We were up quite early for breakfast and the flight to Ushuaia. The drive took us through the northern section of Buenos Aires -- clearly were the elite live.

The national airport is virtually in the center of the city along the river which separates Argentina from Uruguay. It's supposed to be the widest in the world. (is there any river which doesn't have some claim to fame?)

The plane to Ushuaia took about 3 hours, with 1 sto in Trefrew. Upon our arrival, we were taken to a hotel for lunch. The dining room overlooked the center of Ushuaia -- the southernmost city in the world and quite reminiscent of Northern Exposure, but in reverse.

Eventually we made our way to the boat -- bigger than I expected -- an unpacked. The room is small, two beds on either side of a dresser, a bathroom and 3 closets (more, I am told, than in the upgraded cabins).

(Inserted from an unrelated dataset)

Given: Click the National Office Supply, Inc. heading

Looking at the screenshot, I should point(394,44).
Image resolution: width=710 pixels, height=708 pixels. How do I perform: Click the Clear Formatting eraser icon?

In the afternoon it was orientation and we were told that the boat would not sale at 4 or 5 as expected, because the local government would not give the ship its petrol. Ah, the joys of third world bureaucracies. It was of course a disappointment but we made the best of it. After the fire drill (described below), we went to the tiny museum at the end of the world -- lots of stuffed birds, some old glass, the usual.

First, however, was the fire drill. Meeting on the "lido" deck (after an announcement by the very wooden Judy Marshall, cruise director), we stood for inspection with our life jackets on -- and this obnoxious, chauvinistic "staff captain" made it his business to check and retie the women's jackets -- but not the men's. Later, the same S.C. berated me for not wearing my name tag.

Just my luck, after cocktails and hors d'ouevres, I was invited to eat with none other than the S.C. What luck. Also at the table were Judy and Larry Boggs from Charlotte, NC, the Chens from Kansas, the Finks, a bizarre mother/son paid (psycho in the making) and the Collins'. I was able to ignore the S.C. by spending the evening talking with Mrs. Chen about raising a Taiwanese son in Topeka. Unlike most Asian woman, Su Chen is very outspoken and I like her a lot.

After dinner, Carole and I took a rather long walk from one end of Ushuaia to the other before turning in for the night.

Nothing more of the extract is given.